- **TASK PROMPT**:
Skip every picture. Print each line from the one containing "Given: Click the" through the end of the records below, word for word.

(Records from a collection)
__________________________________________________
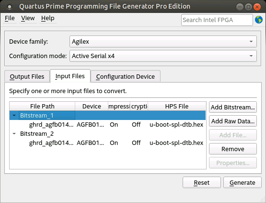Click the Reset button
Viewport: 266px width, 203px height.
click(202, 182)
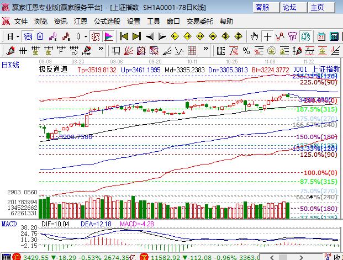Select the crosshair cursor tool
Image resolution: width=343 pixels, height=260 pixels.
point(268,36)
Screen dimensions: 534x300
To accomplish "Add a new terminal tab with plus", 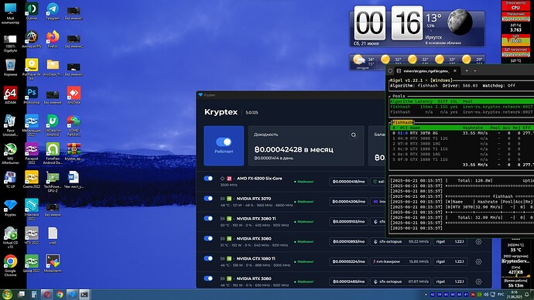I will (467, 71).
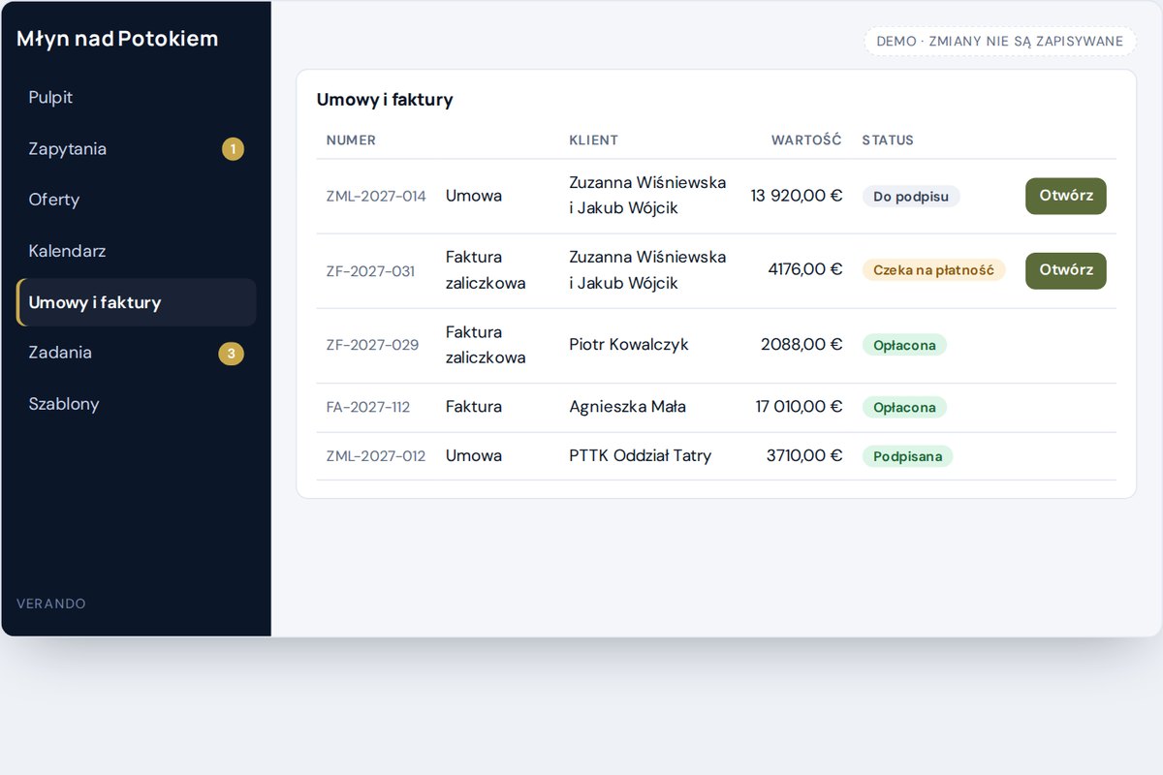Select the FA-2027-112 invoice row
Screen dimensions: 1163x775
coord(716,408)
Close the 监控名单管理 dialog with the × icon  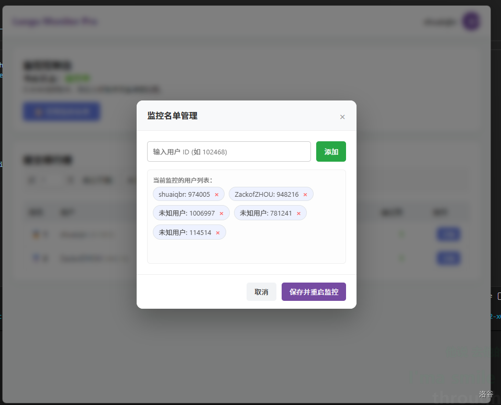point(342,117)
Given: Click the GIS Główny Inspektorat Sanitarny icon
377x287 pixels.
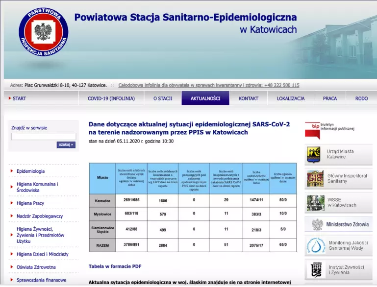Looking at the screenshot, I should (315, 178).
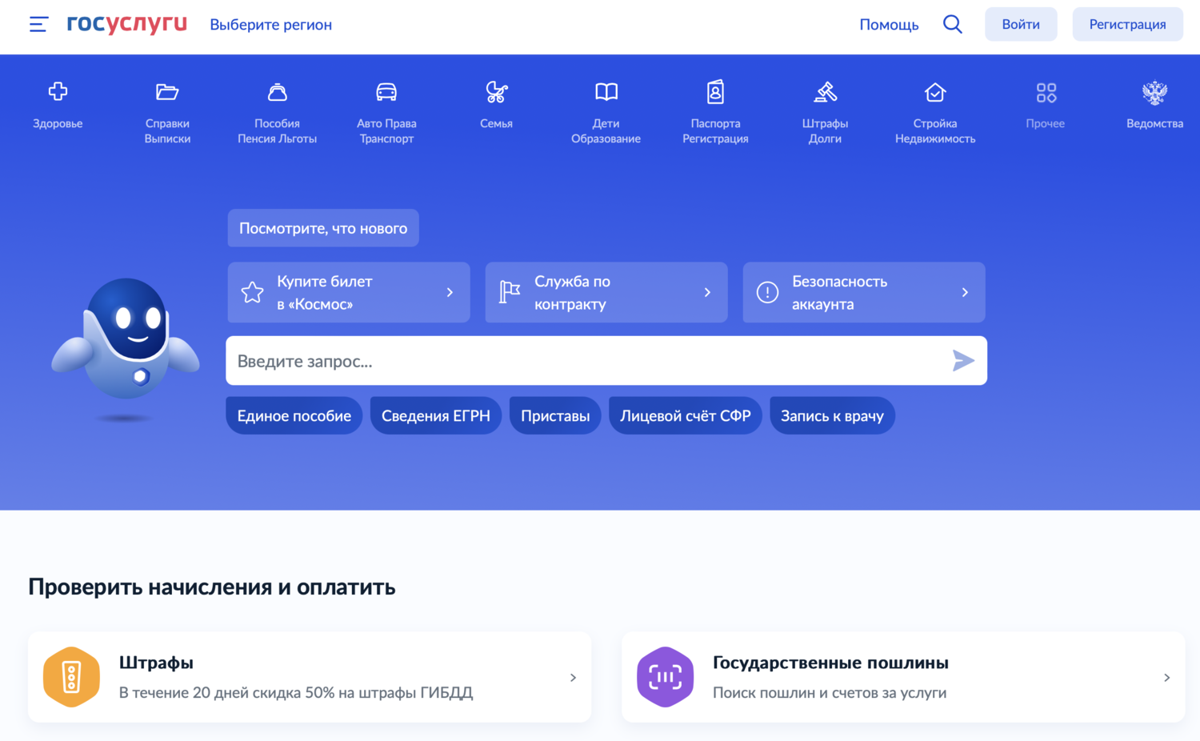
__________________________________________________
- **ANSWER SECTION**:
Given: Click the GIS Główny Inspektorat Sanitarny icon
377x287 pixels.
Looking at the screenshot, I should (315, 178).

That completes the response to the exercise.